§ RECORDS SHOWN
----

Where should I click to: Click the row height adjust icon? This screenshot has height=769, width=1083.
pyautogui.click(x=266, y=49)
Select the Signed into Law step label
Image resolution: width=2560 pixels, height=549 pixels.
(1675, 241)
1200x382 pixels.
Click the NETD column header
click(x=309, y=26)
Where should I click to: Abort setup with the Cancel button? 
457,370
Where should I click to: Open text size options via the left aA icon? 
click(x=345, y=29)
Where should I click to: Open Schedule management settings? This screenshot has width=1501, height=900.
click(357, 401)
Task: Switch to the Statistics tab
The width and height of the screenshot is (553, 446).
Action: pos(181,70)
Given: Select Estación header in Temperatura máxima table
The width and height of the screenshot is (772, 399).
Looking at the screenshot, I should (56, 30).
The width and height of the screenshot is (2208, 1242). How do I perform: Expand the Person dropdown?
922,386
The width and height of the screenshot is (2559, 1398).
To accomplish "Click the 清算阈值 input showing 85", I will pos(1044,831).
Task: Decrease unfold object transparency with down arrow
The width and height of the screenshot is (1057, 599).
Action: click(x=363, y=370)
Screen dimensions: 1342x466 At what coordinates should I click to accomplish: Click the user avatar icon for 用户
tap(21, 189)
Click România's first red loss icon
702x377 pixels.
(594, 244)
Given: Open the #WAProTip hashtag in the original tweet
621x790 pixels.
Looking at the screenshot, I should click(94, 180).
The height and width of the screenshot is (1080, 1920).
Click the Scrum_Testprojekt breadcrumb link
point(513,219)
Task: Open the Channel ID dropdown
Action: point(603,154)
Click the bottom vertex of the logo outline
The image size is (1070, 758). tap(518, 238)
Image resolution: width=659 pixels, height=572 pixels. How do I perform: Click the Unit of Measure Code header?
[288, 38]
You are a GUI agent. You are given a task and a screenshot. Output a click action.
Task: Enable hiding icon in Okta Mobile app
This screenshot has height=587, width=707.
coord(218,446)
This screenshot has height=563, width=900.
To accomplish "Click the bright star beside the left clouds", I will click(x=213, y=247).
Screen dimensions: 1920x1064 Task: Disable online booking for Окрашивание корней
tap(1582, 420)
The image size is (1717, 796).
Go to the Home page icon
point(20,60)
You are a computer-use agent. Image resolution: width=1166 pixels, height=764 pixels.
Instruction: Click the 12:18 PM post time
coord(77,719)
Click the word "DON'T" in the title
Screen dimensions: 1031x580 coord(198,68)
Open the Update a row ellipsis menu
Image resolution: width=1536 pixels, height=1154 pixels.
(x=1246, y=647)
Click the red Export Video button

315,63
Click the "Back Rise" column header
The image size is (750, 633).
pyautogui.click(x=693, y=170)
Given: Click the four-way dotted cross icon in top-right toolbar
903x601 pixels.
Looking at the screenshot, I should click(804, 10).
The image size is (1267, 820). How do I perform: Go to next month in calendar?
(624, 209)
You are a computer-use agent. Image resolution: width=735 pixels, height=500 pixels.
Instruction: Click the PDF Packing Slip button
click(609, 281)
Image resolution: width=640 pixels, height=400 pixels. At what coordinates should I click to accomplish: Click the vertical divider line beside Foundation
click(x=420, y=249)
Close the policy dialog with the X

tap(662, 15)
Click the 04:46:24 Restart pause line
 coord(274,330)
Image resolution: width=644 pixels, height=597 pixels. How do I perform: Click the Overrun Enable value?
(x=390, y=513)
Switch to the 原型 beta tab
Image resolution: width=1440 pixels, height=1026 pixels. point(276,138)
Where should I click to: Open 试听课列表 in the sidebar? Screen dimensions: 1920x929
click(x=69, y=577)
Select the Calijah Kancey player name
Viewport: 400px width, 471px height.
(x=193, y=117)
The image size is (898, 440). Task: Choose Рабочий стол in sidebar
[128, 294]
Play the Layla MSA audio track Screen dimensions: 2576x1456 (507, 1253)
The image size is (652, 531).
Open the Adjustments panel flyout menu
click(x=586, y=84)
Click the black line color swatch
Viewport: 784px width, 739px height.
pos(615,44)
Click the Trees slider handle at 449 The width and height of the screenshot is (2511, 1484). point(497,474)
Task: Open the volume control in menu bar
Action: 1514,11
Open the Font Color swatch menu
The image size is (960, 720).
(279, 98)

----

§ WHAT YOU SHOULD DO
Starting at the line with "Click România's first red loss icon" and ending at the line with "The height and", print each line of the listing above exactly, with no other lines.

§ RESULT OF THE EXERCISE
Click România's first red loss icon
702x377 pixels.
(594, 244)
Given: Open the #WAProTip hashtag in the original tweet
621x790 pixels.
Looking at the screenshot, I should click(94, 180).
The height and width of the screenshot is (1080, 1920).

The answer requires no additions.